Reproduce the listing verbatim through the line with "September 2021 (719, 1276)".
═════ Input material ═════
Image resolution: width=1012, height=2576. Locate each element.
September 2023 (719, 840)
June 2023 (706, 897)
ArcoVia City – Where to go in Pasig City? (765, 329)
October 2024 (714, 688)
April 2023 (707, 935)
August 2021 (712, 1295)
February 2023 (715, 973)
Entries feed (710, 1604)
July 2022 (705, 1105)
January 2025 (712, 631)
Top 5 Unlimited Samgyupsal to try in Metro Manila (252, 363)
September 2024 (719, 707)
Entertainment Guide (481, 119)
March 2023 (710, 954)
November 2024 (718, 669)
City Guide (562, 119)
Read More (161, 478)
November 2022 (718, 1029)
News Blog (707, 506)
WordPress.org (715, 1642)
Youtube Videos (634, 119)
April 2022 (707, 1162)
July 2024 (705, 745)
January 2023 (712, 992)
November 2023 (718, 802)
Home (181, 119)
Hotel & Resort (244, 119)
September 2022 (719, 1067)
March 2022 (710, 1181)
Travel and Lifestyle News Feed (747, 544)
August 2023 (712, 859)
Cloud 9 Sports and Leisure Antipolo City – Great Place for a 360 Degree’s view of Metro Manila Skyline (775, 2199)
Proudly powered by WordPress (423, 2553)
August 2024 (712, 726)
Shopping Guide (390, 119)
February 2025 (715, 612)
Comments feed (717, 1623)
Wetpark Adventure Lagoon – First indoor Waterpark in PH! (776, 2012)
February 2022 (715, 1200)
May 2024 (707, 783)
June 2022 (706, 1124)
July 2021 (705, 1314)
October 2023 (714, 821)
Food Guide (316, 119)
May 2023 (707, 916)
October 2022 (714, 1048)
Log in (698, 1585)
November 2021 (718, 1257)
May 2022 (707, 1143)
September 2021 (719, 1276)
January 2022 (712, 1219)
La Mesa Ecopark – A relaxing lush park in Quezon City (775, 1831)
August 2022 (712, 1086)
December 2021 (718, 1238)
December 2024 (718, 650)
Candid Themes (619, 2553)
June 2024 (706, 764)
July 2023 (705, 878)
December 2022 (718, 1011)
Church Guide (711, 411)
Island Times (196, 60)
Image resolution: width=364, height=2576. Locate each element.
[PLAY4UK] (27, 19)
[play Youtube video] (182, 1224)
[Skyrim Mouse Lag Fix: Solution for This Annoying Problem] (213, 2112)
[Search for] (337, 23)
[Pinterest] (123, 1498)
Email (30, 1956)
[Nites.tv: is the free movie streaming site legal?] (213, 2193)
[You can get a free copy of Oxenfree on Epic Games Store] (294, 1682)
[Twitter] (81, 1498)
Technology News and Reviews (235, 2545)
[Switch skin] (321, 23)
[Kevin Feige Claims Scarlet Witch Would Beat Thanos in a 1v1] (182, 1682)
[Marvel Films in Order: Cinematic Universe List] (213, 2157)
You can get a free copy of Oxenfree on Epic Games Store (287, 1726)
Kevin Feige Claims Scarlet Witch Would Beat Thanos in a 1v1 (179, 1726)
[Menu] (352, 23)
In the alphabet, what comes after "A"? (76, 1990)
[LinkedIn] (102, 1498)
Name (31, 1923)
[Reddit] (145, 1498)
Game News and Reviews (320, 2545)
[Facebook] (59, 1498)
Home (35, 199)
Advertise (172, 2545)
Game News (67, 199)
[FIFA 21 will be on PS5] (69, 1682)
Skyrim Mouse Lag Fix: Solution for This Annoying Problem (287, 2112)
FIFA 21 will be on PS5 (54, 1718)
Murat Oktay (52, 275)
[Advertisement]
═════
• Answer for this exercise:
Image resolution: width=1012, height=2576. Locate each element.
September 2023 (719, 840)
June 2023 (706, 897)
ArcoVia City – Where to go in Pasig City? (765, 329)
October 2024 (714, 688)
April 2023 (707, 935)
August 2021 (712, 1295)
February 2023 (715, 973)
Entries feed (710, 1604)
July 2022 (705, 1105)
January 2025 (712, 631)
Top 5 Unlimited Samgyupsal to try in Metro Manila (252, 363)
September 2024 (719, 707)
Entertainment Guide (481, 119)
March 2023 (710, 954)
November 2024 (718, 669)
City Guide (562, 119)
Read More (161, 478)
November 2022 (718, 1029)
News Blog (707, 506)
WordPress.org (715, 1642)
Youtube Videos (634, 119)
April 2022 (707, 1162)
July 2024 (705, 745)
January 2023 (712, 992)
November 2023 (718, 802)
Home (181, 119)
Hotel & Resort (244, 119)
September 2022 (719, 1067)
March 2022 (710, 1181)
Travel and Lifestyle News Feed (747, 544)
August 2023 (712, 859)
Cloud 9 Sports and Leisure Antipolo City – Great Place for a 360 Degree’s view of Metro Manila Skyline (775, 2199)
Proudly powered by WordPress (423, 2553)
August 2024 (712, 726)
Shopping Guide (390, 119)
February 2025 (715, 612)
Comments feed (717, 1623)
Wetpark Adventure Lagoon – First indoor Waterpark in PH! (776, 2012)
February 2022 (715, 1200)
May 2024 (707, 783)
June 2022 (706, 1124)
July 2021 (705, 1314)
October 2023 (714, 821)
Food Guide (316, 119)
May 2023 (707, 916)
October 2022 (714, 1048)
Log in (698, 1585)
November 2021 (718, 1257)
May 2022 (707, 1143)
September 2021 (719, 1276)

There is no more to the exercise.